KUTIPAN TEKS ->
'''

SEMINAR & BEDAH JURNAL ISLAMIA VOL. VII
PEMBEBASAN NUSANTARA
"ANTARA ISLAMISASI DAN KOLONIALISASI"
Gedung Fakultas Hukum
Islamic International University Malaysia (IIUM)
Sabtu, 03/11/2012
PENYERAHAN CENDERA MATA OLEH
Dr. Syamsuddin Arif
Islamisasi Sulawesi Selatan; Peran
Ulama dan Raja-Raja
Profesor Madya. Dr. Kamaluddin Nurdin
Marjuni
* Komentar atas makalah Islamisasi
Sulawesi Selatan; Peran Raja dan Ulama, karya Ust. Ilham Kadir,
BA. Dipresentasikan pada Seminar dan Bedah Jurnal Islamia Vol. 7, yang
diselenggarakan oleh Islamic Studies Forum for Indonesia (ISFI), Sabtu, 3
November 2012, IIUM, Gombak, Selangor, Malaysia
Setiap pemerhati sejarah akan meneliti
sebuah peristiwa kecil dalam proses pembentukan sejarah yang besar. Karena
setiap peristiwa sekecil apapun akan selalu menjadi “a tremendous trifle”,
sebuah kebaikan kecil akan selalu menjadi bagian dari proses kebaikan besar.
Begitu pula halnya dengan kejadian-kejadian yang dialami oleh tokoh-tokoh
pejuang, ulama di Nusantara.
Artikel Saudara Ust. Ilham Kadir
bercerita secara gamblang mengenai sejarah dan perjuangan para ulama Makkassar.

'''

MATERI TERKUMPUL ->
'''

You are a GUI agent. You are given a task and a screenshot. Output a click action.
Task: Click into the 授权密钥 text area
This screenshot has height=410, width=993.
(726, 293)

'''

TUGAS LATIHAN ->
(a) Terjemahkan kalimat dari teks tentang Islamisasi Sulawesi Selatan ini ke dalam bahasa Inggris: "Setiap pemerhati sejarah akan meneliti sebuah peristiwa kecil dalam proses pembentukan sejarah yang besar."
(b) Tuliskan kembali bagian teks tentang Islamisasi Sulawesi Selatan dari "SEMINAR & BEDAH" sampai "University Malaysia (IIUM)" tanpa mengubah apa pun.

HASIL TUGAS ->
(a) Every observer of history will examine a small event within the process by which a great history is formed.

(b)
SEMINAR & BEDAH JURNAL ISLAMIA VOL. VII
PEMBEBASAN NUSANTARA
"ANTARA ISLAMISASI DAN KOLONIALISASI"
Gedung Fakultas Hukum
Islamic International University Malaysia (IIUM)